John Pitre, Department of Physics, University of Toronto
pitre@faraday.physics.utoronto.ca

When polarized light is discussed, polarizing plastic sheet filters are always mentioned. During manufacture, this material which contains
long chain molecules is mechanically stretched into sheets resulting in the alignment of the molecules. Electrons can travel along the axis of the molecules but cannot jump from molecule to molecule. When light is incident on a polaroid sheet, the component of the electric field which is parallel to the axis of the long chain molecules causes the electrons to move, and that component is absorbed; the component which is perpendicular to the axis of the molecules is unaffected. Thus, polaroid sheets have a preferred direction, or transmission axis, which is perpendicular to the axis of the long chain molecules.



When light reflects from a non metallic surface, components of the electric field parallel and perpendicular to the plane of incidence, called parallel and perpendicular components, are reflected differently and the amount of reflection depends on the angle of incidence (the plane of incidence is the plane containing the incident ray and a normal to the reflecting surface). For the perpendicular component, the amount of reflected light increases with the angle of incidence but for the parallel component, at any given angle, the amount of reflected light is less than for the perpendicular component. In particular, there is one angle of incidence called Brewster's angle (53 for water) for which none of the parallel component is reflected. Note that the vibrations of the electric field of the perpendicular component are in the plane of the reflecting surface, so at Brewster's angle, reflected light is completely polarized and the vibrations of the electric field are in the plane of the reflecting surface. By wearing polaroid sun glasses with the transmission axis of both "lenses" vertical as in the diagram, the majority of the reflected light from surfaces which we experience as glare can be eliminated.

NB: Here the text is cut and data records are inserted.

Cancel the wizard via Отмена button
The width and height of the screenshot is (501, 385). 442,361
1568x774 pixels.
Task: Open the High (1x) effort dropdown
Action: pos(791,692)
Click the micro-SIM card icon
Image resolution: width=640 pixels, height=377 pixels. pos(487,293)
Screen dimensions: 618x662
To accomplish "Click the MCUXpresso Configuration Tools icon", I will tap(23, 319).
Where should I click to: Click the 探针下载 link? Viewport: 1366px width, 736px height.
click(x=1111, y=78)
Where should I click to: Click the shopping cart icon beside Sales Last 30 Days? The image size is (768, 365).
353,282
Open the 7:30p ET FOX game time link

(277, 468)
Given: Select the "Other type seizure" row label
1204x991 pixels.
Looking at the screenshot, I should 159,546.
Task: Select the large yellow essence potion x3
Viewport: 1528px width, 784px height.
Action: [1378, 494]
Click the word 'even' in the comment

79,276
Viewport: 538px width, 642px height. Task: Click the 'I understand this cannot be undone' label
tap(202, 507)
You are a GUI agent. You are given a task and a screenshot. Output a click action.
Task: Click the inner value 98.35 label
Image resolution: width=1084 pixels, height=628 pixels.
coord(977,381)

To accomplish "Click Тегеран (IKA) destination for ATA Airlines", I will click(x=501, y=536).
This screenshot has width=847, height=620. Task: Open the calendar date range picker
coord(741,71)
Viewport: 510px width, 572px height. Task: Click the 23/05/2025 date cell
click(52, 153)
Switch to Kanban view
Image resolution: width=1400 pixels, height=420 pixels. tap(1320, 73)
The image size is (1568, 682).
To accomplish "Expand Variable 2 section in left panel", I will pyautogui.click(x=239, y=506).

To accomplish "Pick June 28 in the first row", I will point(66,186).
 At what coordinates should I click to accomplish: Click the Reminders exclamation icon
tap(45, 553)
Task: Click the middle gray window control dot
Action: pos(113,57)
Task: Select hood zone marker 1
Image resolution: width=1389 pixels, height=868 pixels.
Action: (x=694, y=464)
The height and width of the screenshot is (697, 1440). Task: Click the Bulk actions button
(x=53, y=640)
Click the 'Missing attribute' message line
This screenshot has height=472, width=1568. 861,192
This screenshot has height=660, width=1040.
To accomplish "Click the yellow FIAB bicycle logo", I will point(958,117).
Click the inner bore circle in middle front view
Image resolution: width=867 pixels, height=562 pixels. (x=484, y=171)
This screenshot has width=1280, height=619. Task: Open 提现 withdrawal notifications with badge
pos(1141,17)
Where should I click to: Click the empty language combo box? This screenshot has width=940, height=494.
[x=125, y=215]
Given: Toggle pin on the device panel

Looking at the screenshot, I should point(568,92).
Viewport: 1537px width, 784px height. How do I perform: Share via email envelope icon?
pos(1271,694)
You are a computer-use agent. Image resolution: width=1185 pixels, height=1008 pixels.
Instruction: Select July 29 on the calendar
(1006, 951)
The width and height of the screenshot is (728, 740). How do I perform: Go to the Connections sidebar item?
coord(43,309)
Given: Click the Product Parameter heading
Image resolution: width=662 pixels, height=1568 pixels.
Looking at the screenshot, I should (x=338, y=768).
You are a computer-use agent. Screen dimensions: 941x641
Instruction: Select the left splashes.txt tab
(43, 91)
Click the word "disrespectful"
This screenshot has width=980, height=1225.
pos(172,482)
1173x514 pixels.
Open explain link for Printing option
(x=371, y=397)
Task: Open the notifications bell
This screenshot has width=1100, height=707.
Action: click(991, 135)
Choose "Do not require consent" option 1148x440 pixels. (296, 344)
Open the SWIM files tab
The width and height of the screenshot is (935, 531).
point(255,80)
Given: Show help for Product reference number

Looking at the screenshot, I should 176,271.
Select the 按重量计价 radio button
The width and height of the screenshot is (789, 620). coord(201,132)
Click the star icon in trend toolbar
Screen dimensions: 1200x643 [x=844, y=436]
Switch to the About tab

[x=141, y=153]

On a recent scientific expedition I discovered another kind of polaroid glasses while viewing “Terminator-3D”, a 3D film staring Arnold Swartzenegger at Universal Studios in Orlando, Florida. Depth perception is a result of binocular vision since objects subtend slightly different angles at either eye. Older 3D glasses were fitted with coloured filters, red for one eye and green for the other. Two slightly displaced pictures, one red and the other green were projected and each eye saw its appropriate picture although the composite colour was completely unrealistic.

The new 3D glasses have polaroid filters in place of the lenses with the transmission axes perpendicular to each other as shown in the diagram. Two pictures are transmitted with mutually perpendicular polarizations rather than different colours, but the principle is the same. Because both my wife and I saved our glasses as souvenirs I have two pairs to demonstrate in class. When two pairs of glasses with the same orientation are placed on an overhead the image is bright, and colour is rendered faithfully when a coloured transparency is used underneath the glasses. If one of the pairs of glasses is rotated 180 the lens areas become black.

I don’t know if glasses of this sort can be purchased but since this is the 25^th anniversary of Disneyland I’m sure that someone in your school will be in Orlando this year. Why not encourage some scientific collecting to increase your repertoire of demonstrations!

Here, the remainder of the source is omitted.